Le vendeur soutient n’avoir procédé à aucune modification structurelle du bien vendu et n’avoir créé aucune ouverture extérieure, prétendant que les travaux réalisés relevaient de simples aménagements intérieurs dispensés de toute formalité administrative.
Cette affirmation est radicalement contredite par ses propres écritures, lesquelles constituent des aveux judiciaires.
En effet, le vendeur reconnaît expressément avoir :
coulé un béton sur un plancher ancien au rez-de-chaussée, avec des réseaux noyés dans la dalle ;
procédé à des reprises de niveaux sur le plancher de l’étage ;
démonté un escalier bois vétuste et réalisé un escalier en béton armé, ancré dans les murs porteurs en pierre, avec maintien du coffrage et d’un madrier structurel ;
aménagé un étage dans d’anciens combles agricoles.

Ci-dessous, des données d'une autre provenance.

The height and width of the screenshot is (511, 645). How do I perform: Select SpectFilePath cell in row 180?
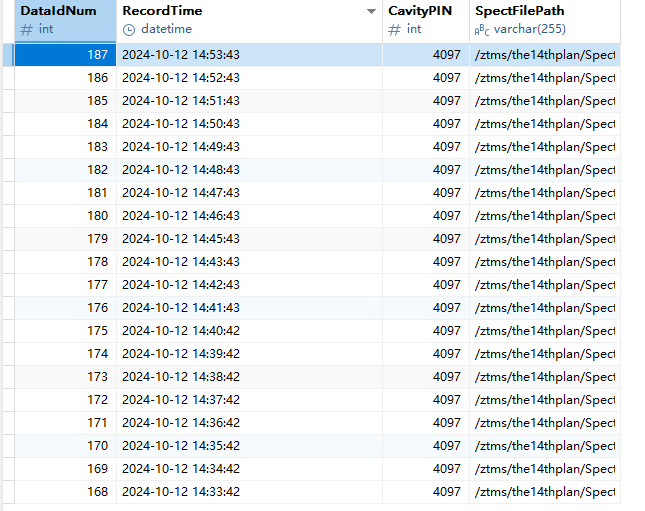coord(544,216)
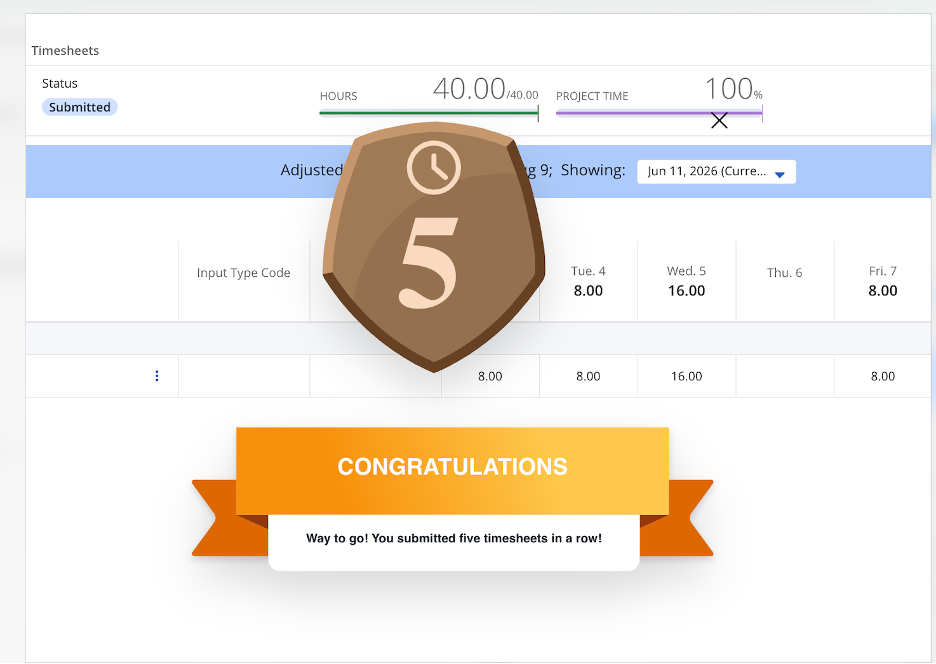Click the purple project time progress bar
Image resolution: width=936 pixels, height=664 pixels.
click(x=659, y=112)
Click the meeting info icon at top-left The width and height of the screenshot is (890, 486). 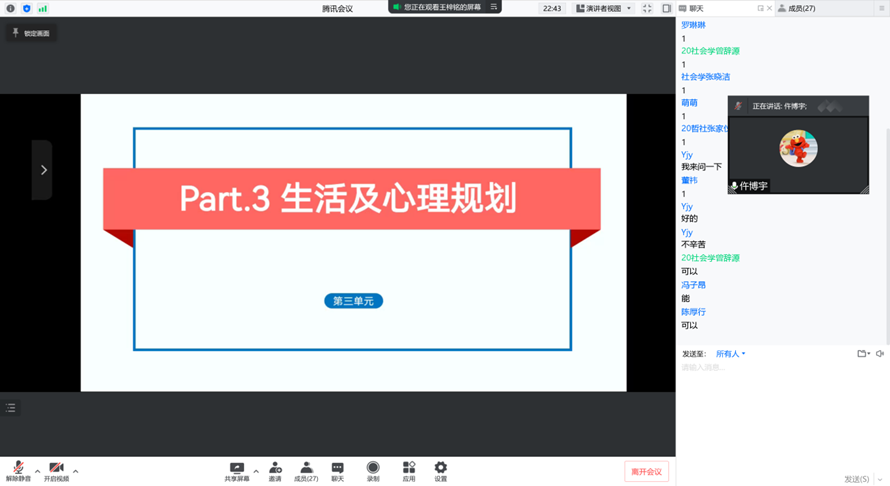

Ces travaux ne constituent ni de simples réparations, ni des aménagements décoratifs, ni des travaux d’entretien courant.
Ils affectent directement :
les planchers,
les charges permanentes,
les efforts transmis aux murs porteurs,
et la stabilité globale de l’ouvrage.
Ils relèvent donc, par nature, de travaux structurels, soumis au minimum à déclaration préalable, voire à permis de construire, conformément aux dispositions du Code de l’urbanisme applicables entre 2007 et 2019.
En prétendant ignorer toute obligation administrative, le vendeur ne démontre pas son innocence :
il révèle au contraire une méconnaissance fautive des règles essentielles, constitutive d’une irrégularité objective et d’une dissimulation lors de la vente.
Le vendeur reconnaît avoir lui-même :
• coulé du béton sur un plancher ancien, avec réseaux noyés ;
• modifié les niveaux des planchers d’étage ;
• remplacé un escalier bois par un escalier en béton armé ancré dans les murs porteurs ;
• aménagé un étage dans d’anciens combles agricoles.
Ces travaux affectent la structure même du bâtiment.
Ils étaient soumis à autorisation administrative.
Aucune déclaration préalable, aucun permis de construire, aucune information aux acquéreurs n’a été fournie.
Cette contradiction suffit à établir l’irrégularité, la dissimulation et la faute.
Conformément à l’article 1792 du Code civil, est réputée constructeur toute personne qui :
exécute elle-même des travaux de construction,
ou fait réaliser sous sa direction des ouvrages affectant la solidité ou la destination de l’immeuble.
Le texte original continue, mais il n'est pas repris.